Output range, inclusive: from the line containing "Task: Click the arrow" to the line containing "Given: Toggle italic". Restate those lines from the data below word for word and only those.

[Opening Excerpted data section]

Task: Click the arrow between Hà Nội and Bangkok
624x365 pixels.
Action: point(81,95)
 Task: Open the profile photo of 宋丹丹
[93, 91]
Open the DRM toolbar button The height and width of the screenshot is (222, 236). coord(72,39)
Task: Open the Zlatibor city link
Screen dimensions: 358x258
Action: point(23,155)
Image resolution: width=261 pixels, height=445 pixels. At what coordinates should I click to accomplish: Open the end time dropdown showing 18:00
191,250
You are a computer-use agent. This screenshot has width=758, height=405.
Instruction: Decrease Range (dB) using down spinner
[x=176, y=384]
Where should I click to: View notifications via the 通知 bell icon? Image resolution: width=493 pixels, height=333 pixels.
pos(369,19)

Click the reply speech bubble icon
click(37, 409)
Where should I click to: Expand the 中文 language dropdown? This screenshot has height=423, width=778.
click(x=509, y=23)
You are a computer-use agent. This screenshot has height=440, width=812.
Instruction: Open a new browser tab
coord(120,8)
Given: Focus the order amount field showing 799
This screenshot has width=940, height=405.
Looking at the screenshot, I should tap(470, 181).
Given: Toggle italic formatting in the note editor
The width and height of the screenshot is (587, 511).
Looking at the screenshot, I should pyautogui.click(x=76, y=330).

[Closing Excerpted data section]
[Opening Excerpted data section]

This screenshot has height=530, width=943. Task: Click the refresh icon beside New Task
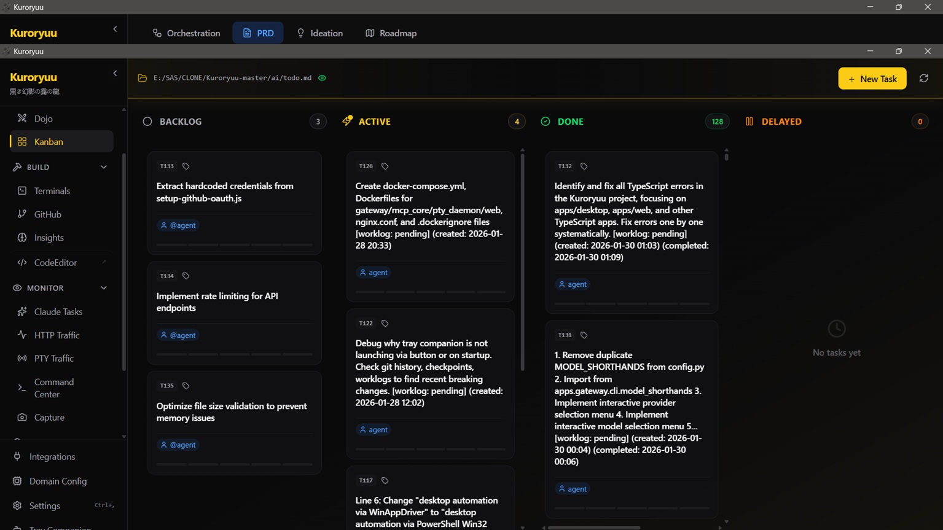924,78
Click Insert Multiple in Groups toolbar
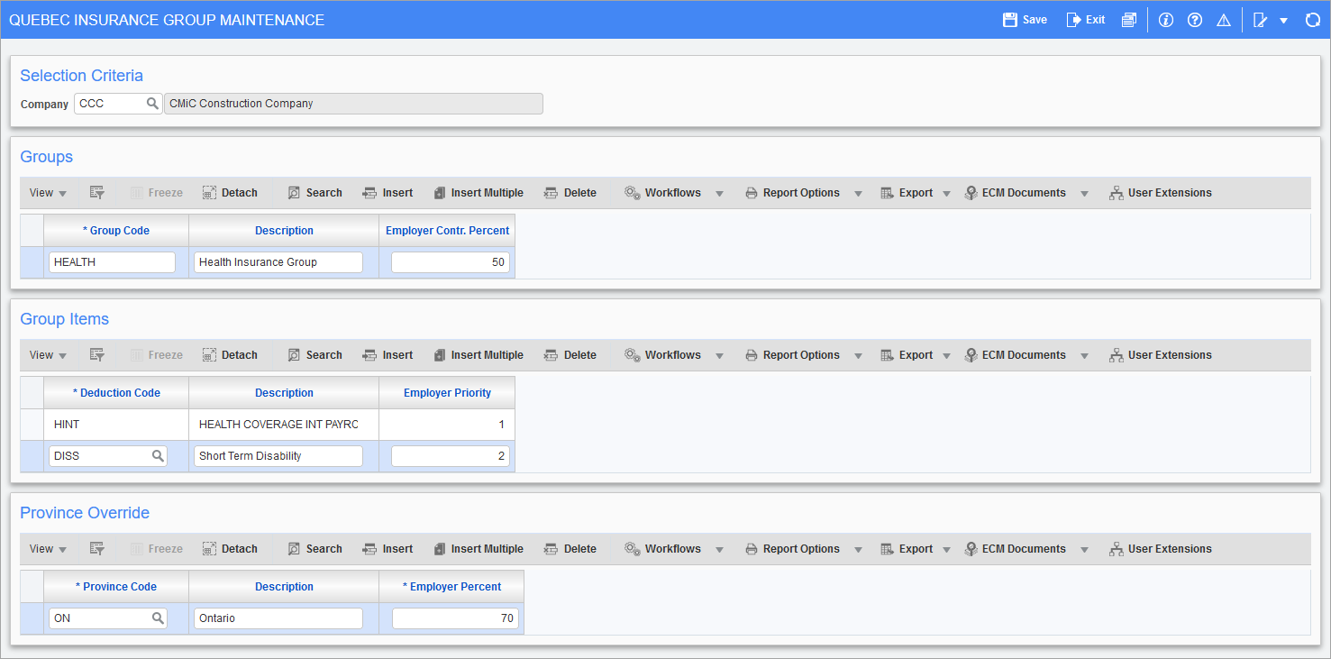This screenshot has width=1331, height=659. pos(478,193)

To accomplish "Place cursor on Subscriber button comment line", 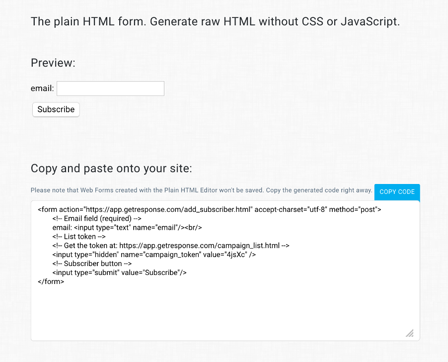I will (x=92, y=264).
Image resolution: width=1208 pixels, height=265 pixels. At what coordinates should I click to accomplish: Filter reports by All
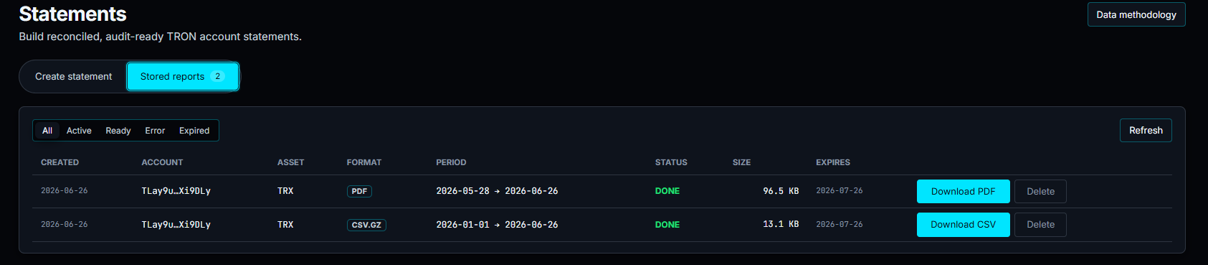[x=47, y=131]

[Closing Excerpted data section]

Your solution
Task: Click the arrow between Hà Nội and Bangkok
624x365 pixels.
Action: point(81,95)
 Task: Open the profile photo of 宋丹丹
[93, 91]
Open the DRM toolbar button The height and width of the screenshot is (222, 236). coord(72,39)
Task: Open the Zlatibor city link
Screen dimensions: 358x258
Action: point(23,155)
Image resolution: width=261 pixels, height=445 pixels. At what coordinates should I click to accomplish: Open the end time dropdown showing 18:00
191,250
You are a computer-use agent. This screenshot has width=758, height=405.
Instruction: Decrease Range (dB) using down spinner
[x=176, y=384]
Where should I click to: View notifications via the 通知 bell icon? Image resolution: width=493 pixels, height=333 pixels.
pos(369,19)

Click the reply speech bubble icon
click(37, 409)
Where should I click to: Expand the 中文 language dropdown? This screenshot has height=423, width=778.
click(x=509, y=23)
You are a computer-use agent. This screenshot has height=440, width=812.
Instruction: Open a new browser tab
coord(120,8)
Given: Focus the order amount field showing 799
This screenshot has width=940, height=405.
Looking at the screenshot, I should tap(470, 181).
Given: Toggle italic formatting in the note editor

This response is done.